Geçtiğimiz günlerde Carrière’i kaybettik. Tam anlamıyla, geç bulup, geç tanıyıp da çabuk kaybetmiş olduk. ‘Kitaplardan Kurtulabileceğinizi Sanmayın’ın benim gibi hevesli çok fanı olduğunu biliyorum. Bu fanların Carrière’den yeni sözler duymak isteyeceklerini de tahmin ediyorum. İhtimaller tükendi. Onun masasına oturamazdık zaten ama başka bir masa olmayağını da şimdi idrak ediyoruz.
Aramızdan daha erken ayrılan Umberto Eco sanırım benim bu blogda adını en çok andığım yazardır. Carrière’i de burada anmış olayım. Kitabın parıltısı blogda da devam etsin isterim.
Beni çok düşündüren şu soruyu ortaya atmıştı Carrière: “Başımıza bir felaket geldiğinde hangi kitapları kurtarmaya kalkacağız? Evinizde yangın çıktı, ilkin hangi kitapları kurtarmaya çalışacağınızı biliyor musunuz?”

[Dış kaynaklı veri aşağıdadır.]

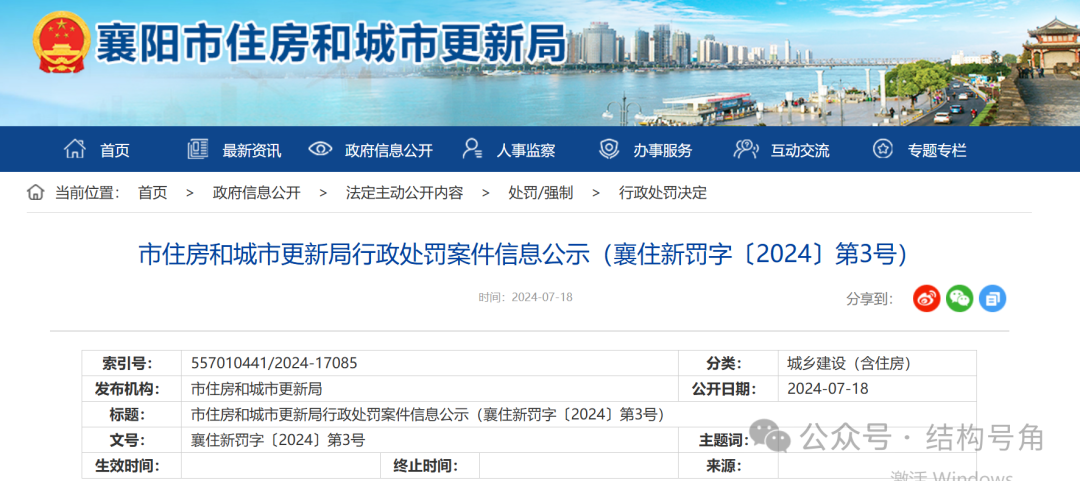This screenshot has height=481, width=1080.
Task: Click the breadcrumb house icon
Action: pos(35,192)
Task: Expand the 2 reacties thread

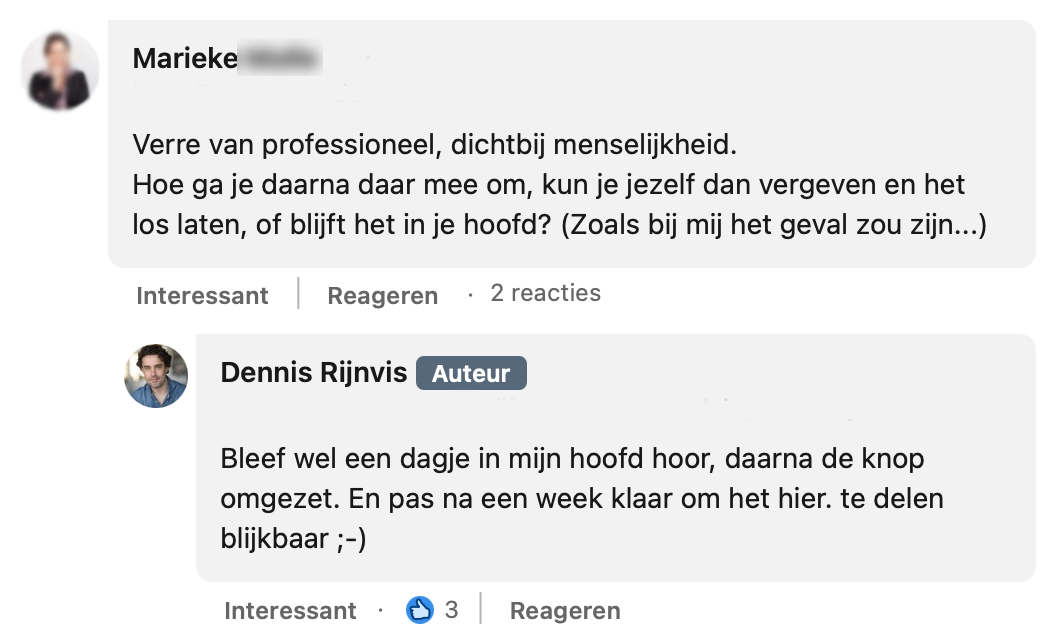Action: (545, 293)
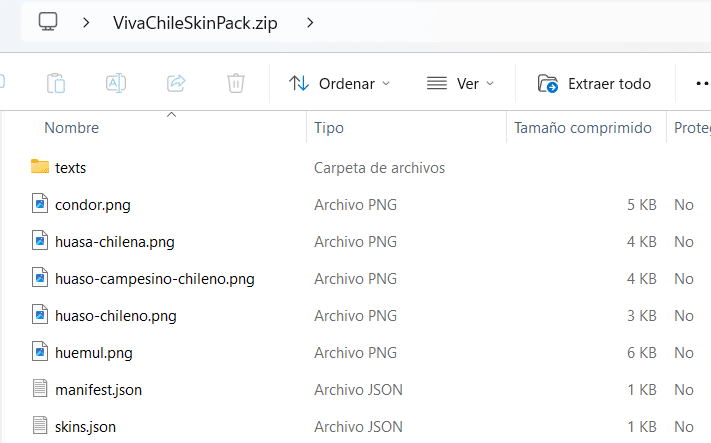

Çok kafa patlattım bu soru hakkında. Epey kitap var; sevdiğim, sakladığım, dönüp dönüp baktığım… Koleksiyon parçası, yazarından imzalısı, cildi havalısı… Hangisi, hangileri? Zihnimden onlarca kitap geçti. Hiçbiri, hiçbiri dönüp kurtarmaya koşacak kadar önemli gelmiyor şimdi. Yani önemliler elbette ama bir şekilde bende yer etmişler zaten. Nereye gidersem beraberiz. Kurtarmaya ne hacet.
Zaten ilk aklıma gelen eserlerin de artık kitaplığımda durmadığımı fark ettim. Çok taşındım, arada dağıldılar. Bazılarına herhalde arkadaşlar el koydular. Bende değiller. Kurtaramamışım zaten.
Bir de elbette anısı olanlar var. Başkalarının verdikleri, kendi kalplerini sayfalara yükledikleri… Benim başkalarının kitaplığından aşırdıklarım… Hatıralar. Ama insanları birer ikişer kitapla, objeyle sınırlamak olmaz. Hem böyle yapınca unutuşun da yolunu açıyoruz. Geçelim.
Belki sadece hayatın bir döneminde kalbime yerleşmiş, çok içimden sevdiğim, okuya okuya aşındırdığım bir kitabı o hengamede gözüme ilişirse raftan çekip almak, cebime koyup hayata yeniden tek o kitapla başlamak isterdim. Böyle birkaç tane var, hepsi de uyar, hepsi kabulümdür.
Ama ilk aklıma gelen de kitaplığımda artık olmayanlardan. Paul Auster’in Cebidelik’i… Kimbilir nerede? Ne yapalım, böyle denk geldi.
Benim cevabım böyle. Siz ne kurtarırdınız diye de soruyorum elbette. Hem Carrière’i daha güzel nasıl yad edebiliriz ki?